Chapitres pour les Oblats 1873-1899

      

L’économe

Chapitre du 5 juin 1889

“L'Econome général aura soin de tous les biens de la Congrégation, et communiquera de temps à autre avec le supérieur général de toutes les nécessités de l’Institut, pour prendre ses ordres et ses instructions” (Const., Art. XI:1; p. 42).

L'économe général doit communiquer avec le supérieur général, afin que celui-ci décide et tranche les questions dans les choses qui sont de son ressort. L'économe doit agir avec une grande obéissance, dans une grande dépendance du supérieur général, autrement il ne peut guère accomplir la mission dont il est chargé. C'est un point très important. Il faut, quand on est en charge se défaire de ses idées personnelles, de ses jugements propres.

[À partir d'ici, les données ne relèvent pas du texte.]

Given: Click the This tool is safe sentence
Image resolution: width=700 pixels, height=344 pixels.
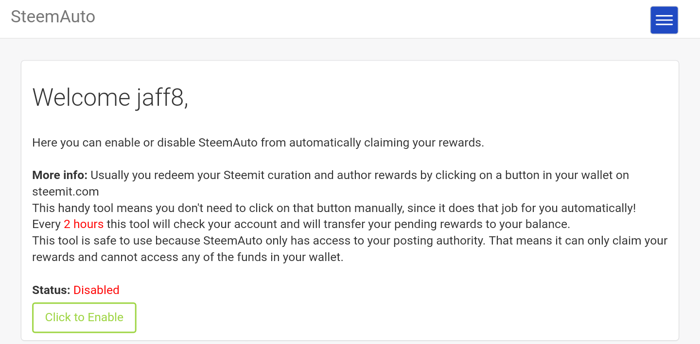Looking at the screenshot, I should (349, 241).
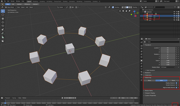
Task: Click the zoom magnifier icon in viewport
Action: tap(129, 11)
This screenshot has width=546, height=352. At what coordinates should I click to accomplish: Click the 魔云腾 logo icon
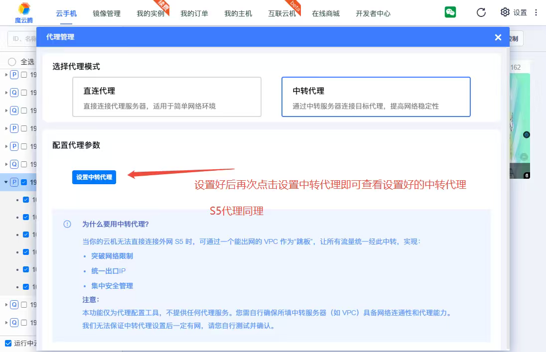(23, 9)
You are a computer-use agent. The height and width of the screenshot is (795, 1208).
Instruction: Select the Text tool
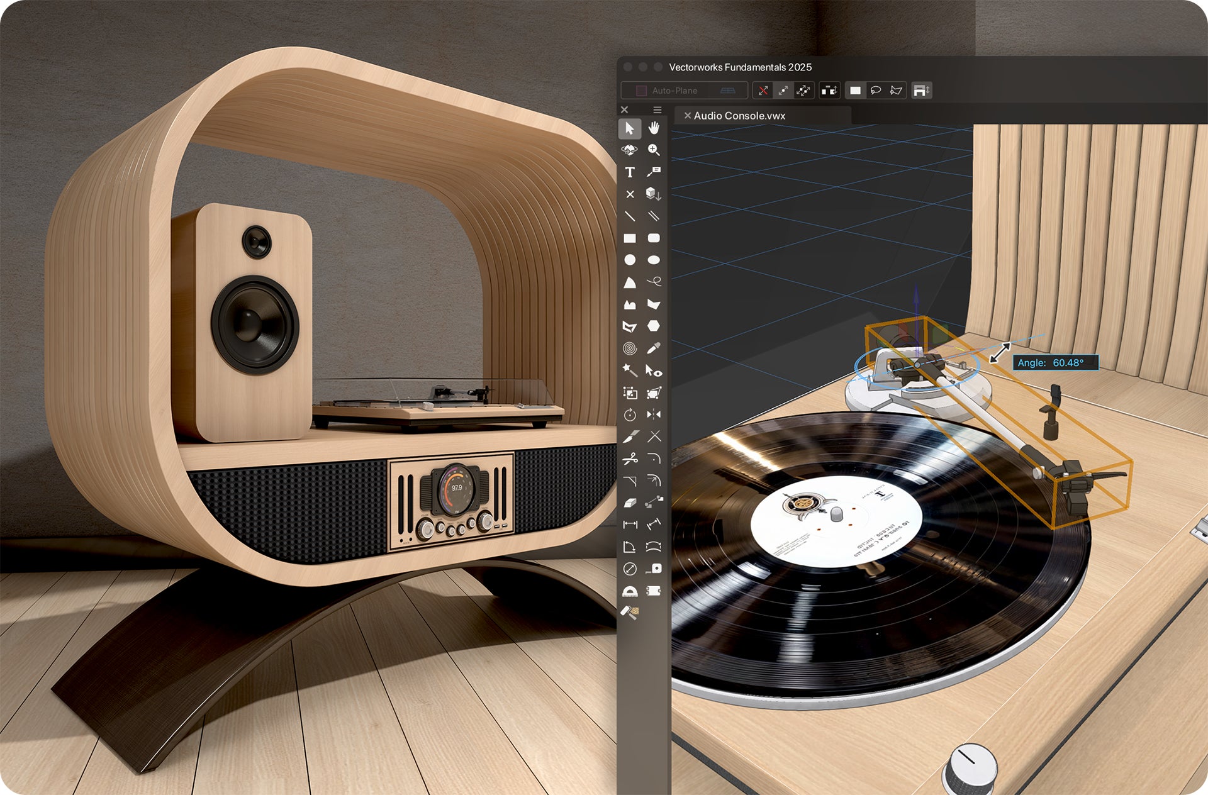(630, 171)
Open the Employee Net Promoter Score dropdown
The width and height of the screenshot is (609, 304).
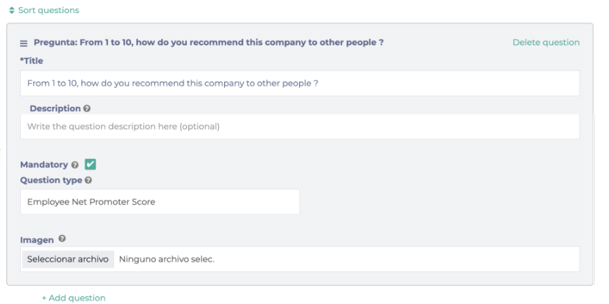tap(160, 202)
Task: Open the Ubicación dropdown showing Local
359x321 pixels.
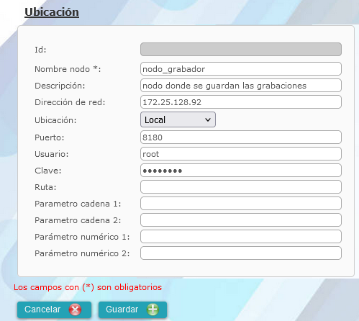Action: [178, 119]
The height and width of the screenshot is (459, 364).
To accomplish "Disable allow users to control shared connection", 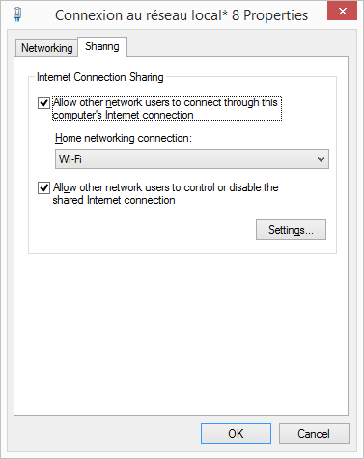I will (43, 187).
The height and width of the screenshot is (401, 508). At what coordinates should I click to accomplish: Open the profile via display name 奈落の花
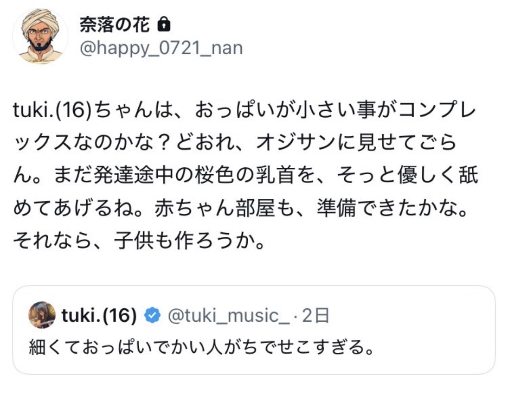coord(114,26)
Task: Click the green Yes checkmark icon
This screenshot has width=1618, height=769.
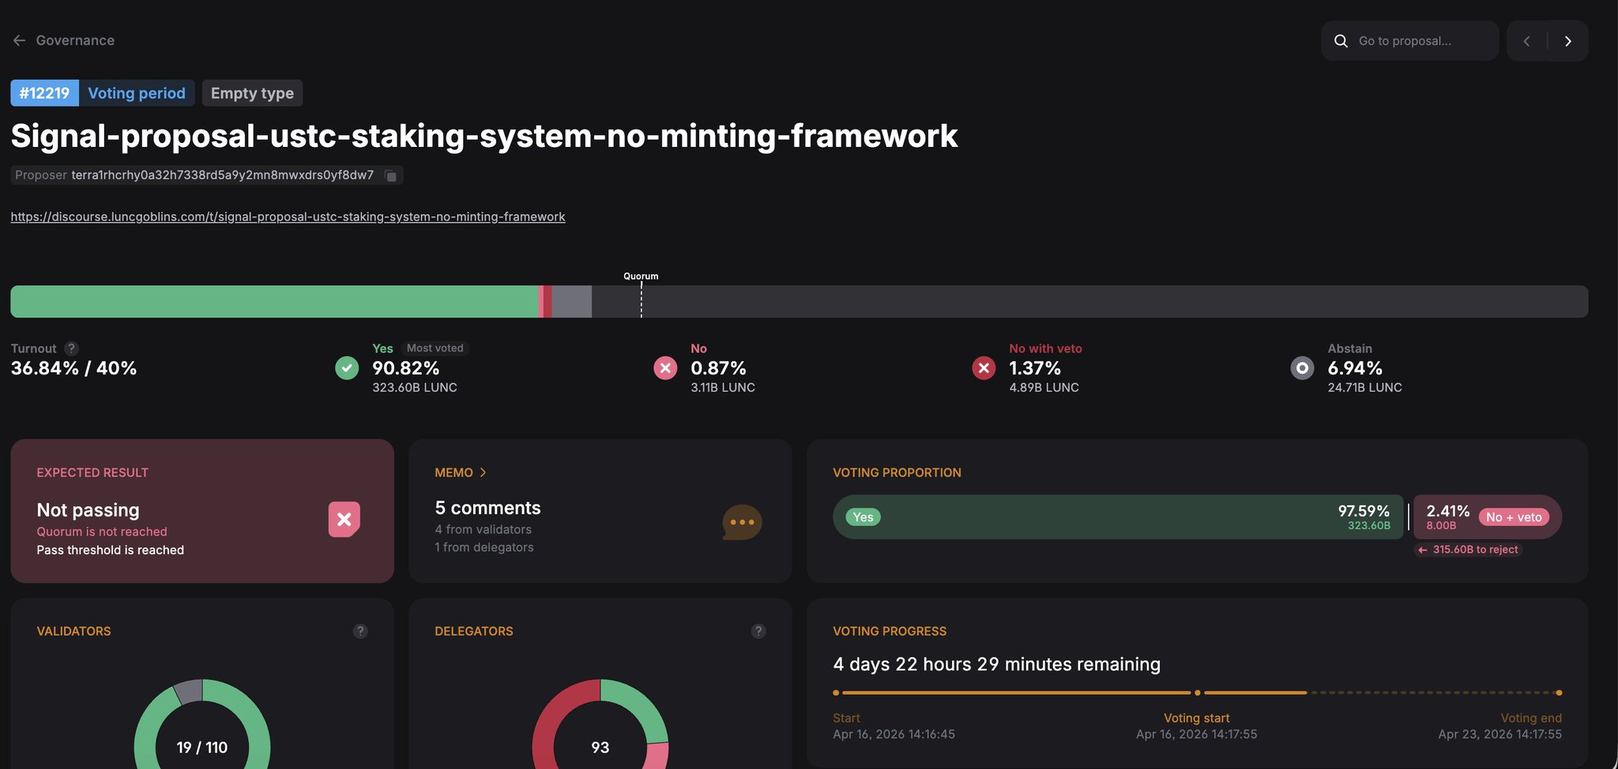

Une autre considération à propos de l'économe. Autrefois le vœu de pauvreté faisait qu'on renonçait à tous les biens. Volontiers, le religieux ne s'occupait plus des choses de l'ordre matériel, ces choses ne le regardaient plus. Il n'en est plus ainsi maintenant. Le religieux ne peut plus se désintéresser des choses de l'ordre matériel, la situation de sa Congrégation serait compromise. Il faut bien comprendre jusqu'où va maintenant le vœu de pauvreté. Ce vœu nous oblige à conserver soigneusement ce que nous avons, à agir toujours en esprit de pauvreté, comme font les pauvres qui évitent, tant qu'ils peuvent, toute dépense. Que dans la Congrégation, chaque membre se regarde comme obligé à l'économie, comme chargé du bien de la communauté. De ce que nous avons besoin de quelque chose, il ne faut pas nous regarder comme dégagés de toute sollicitude par rapport à la pauvreté. Vous avez besoin de quelque chose dans un emploi, demandez ce dont vous avez besoin, mais ayez égard à la pauvreté, en vous comportant comme le font les pauvres en semblable circonstance. Dans vos emplois, visez autant à la pauvreté pour les choses de votre emploi que vous le feriez pour les choses qui regardent votre personne. Traitez avec respect les choses matérielles et elles vous donneront le bon Dieu. Cette manière d'être et d'agir nous met dans le vrai; elle donne à chacun la gravité, la sûreté dans les pensées et les jugements.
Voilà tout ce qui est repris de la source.